[START DATASET RECORDS]

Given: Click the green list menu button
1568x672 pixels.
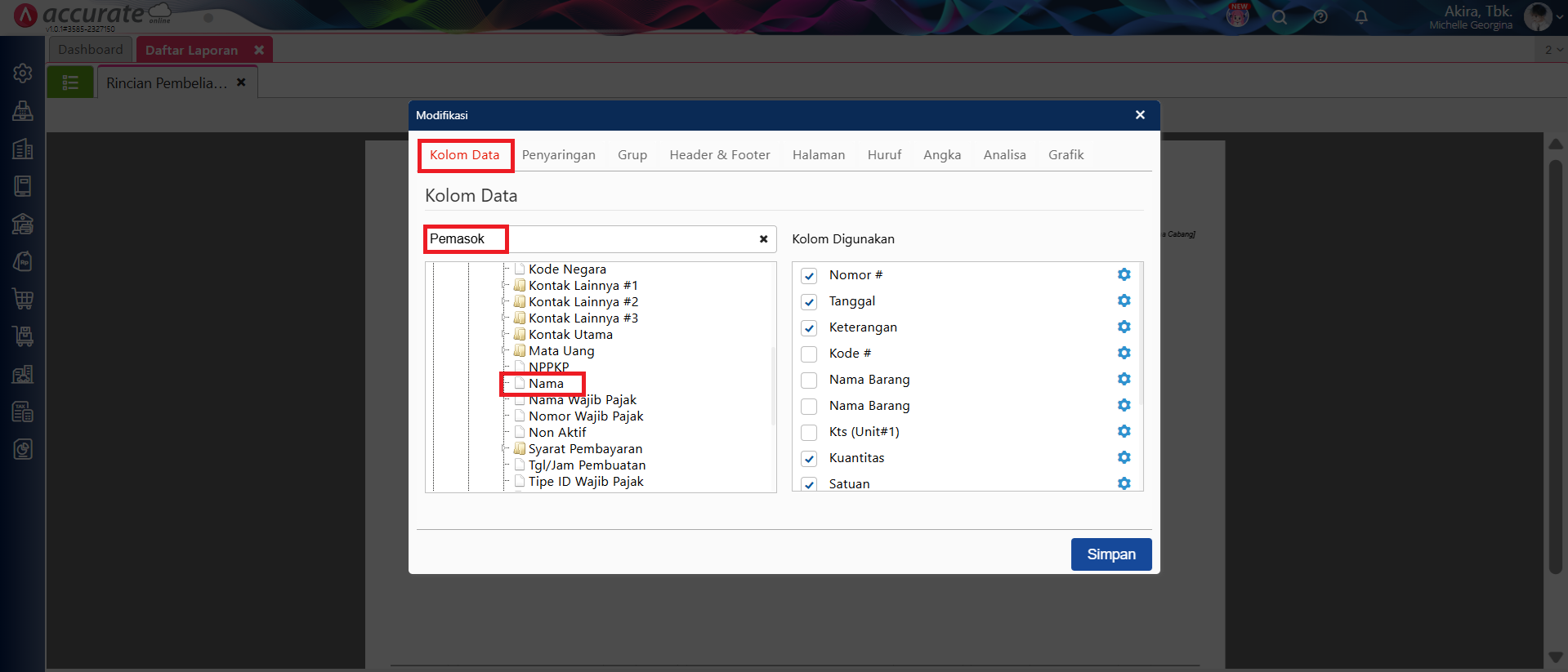Looking at the screenshot, I should click(x=70, y=82).
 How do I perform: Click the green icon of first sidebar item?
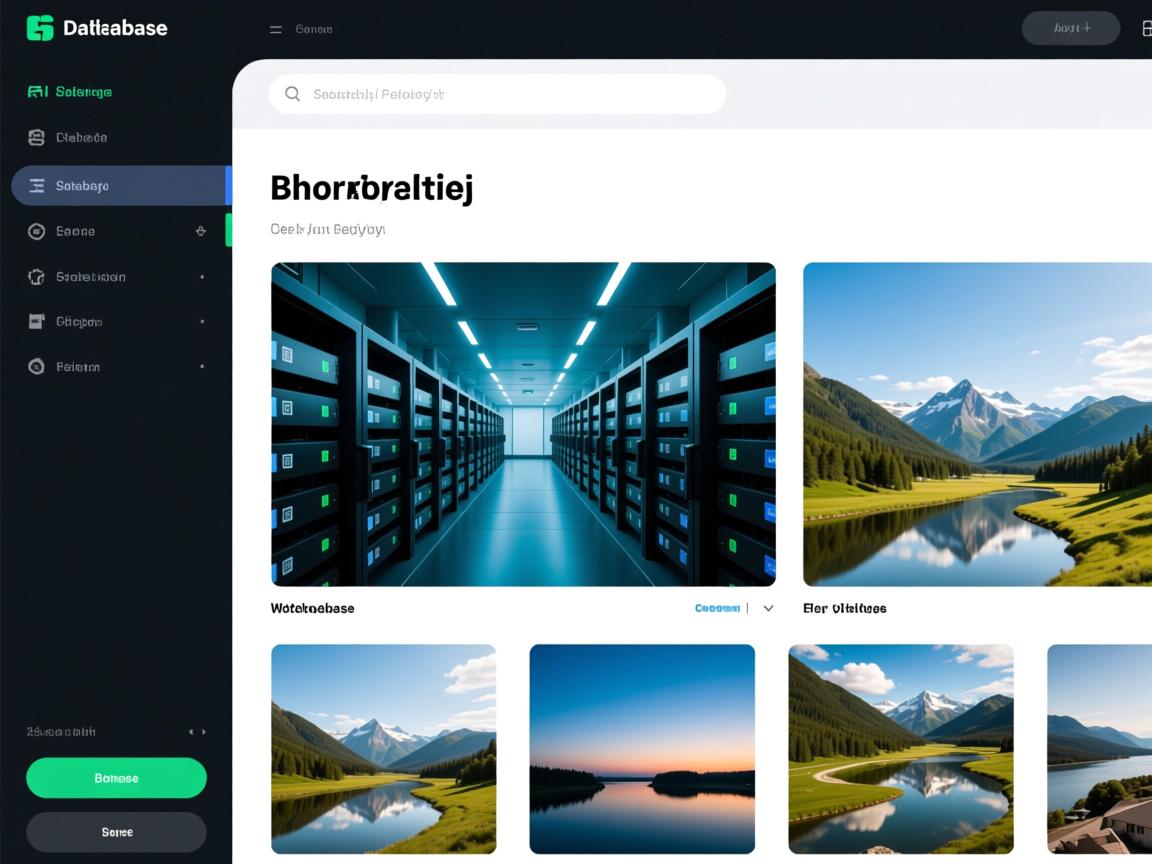click(37, 92)
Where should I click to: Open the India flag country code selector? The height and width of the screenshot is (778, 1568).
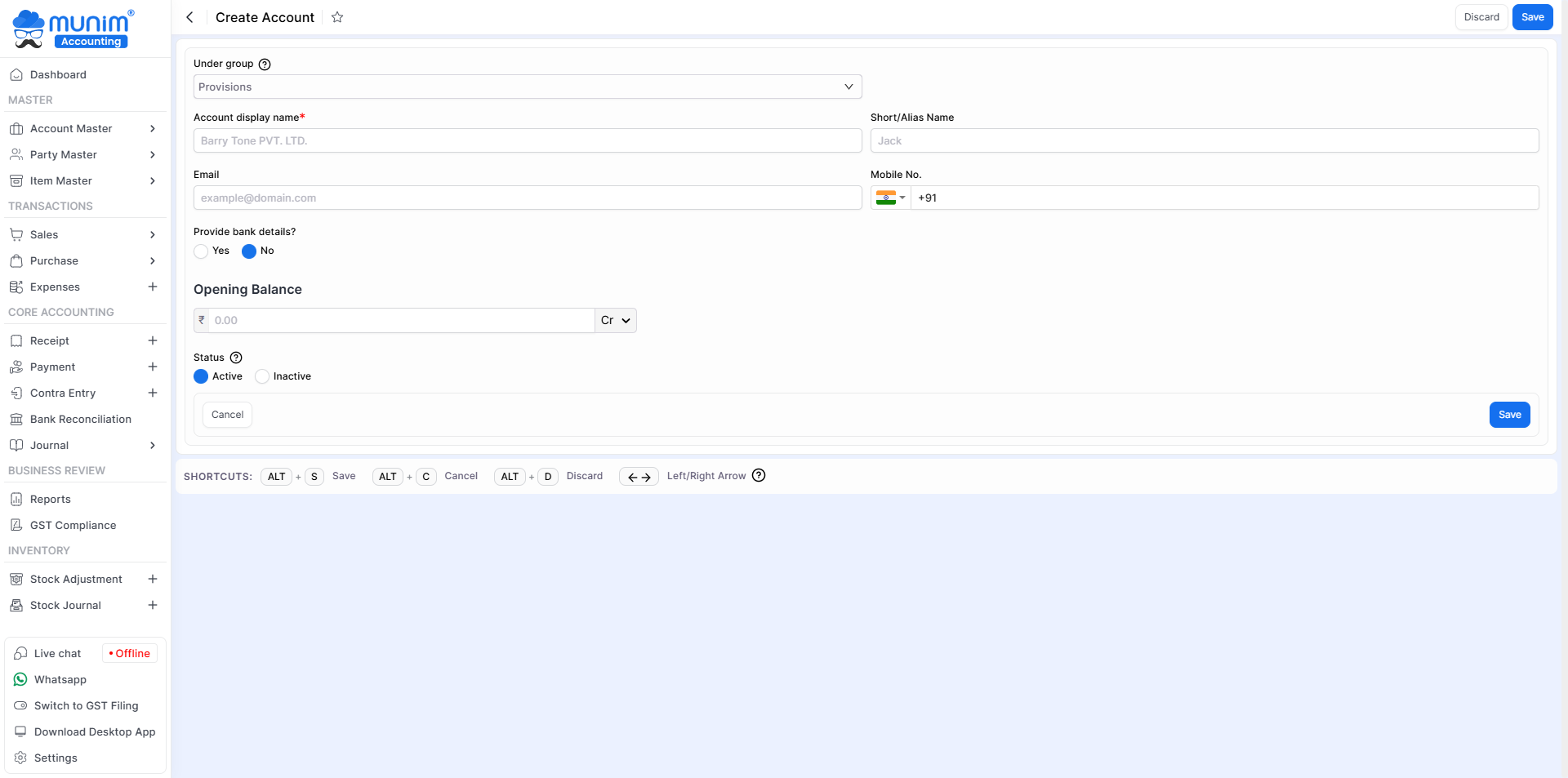coord(890,198)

[END DATASET RECORDS]

## YOUR TASK:
Rewrite the stretch from the line containing "Where should I" through the end of the material, substituting "calling code" for "country code" and changing nothing else. Omit the pictures.

## RESULT:
Where should I click to: Open the India flag calling code selector? The height and width of the screenshot is (778, 1568).
coord(890,198)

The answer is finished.